■ **Exercise**: Please transcribe each of the entries below word for word, keeping every line unchanged.

-*-

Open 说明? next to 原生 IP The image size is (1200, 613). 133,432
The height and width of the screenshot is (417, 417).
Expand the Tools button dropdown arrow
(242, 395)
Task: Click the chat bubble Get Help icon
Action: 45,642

-*-

■ **Output**:
Open 说明? next to 原生 IP The image size is (1200, 613). 133,432
The height and width of the screenshot is (417, 417).
Expand the Tools button dropdown arrow
(242, 395)
Task: Click the chat bubble Get Help icon
Action: 45,642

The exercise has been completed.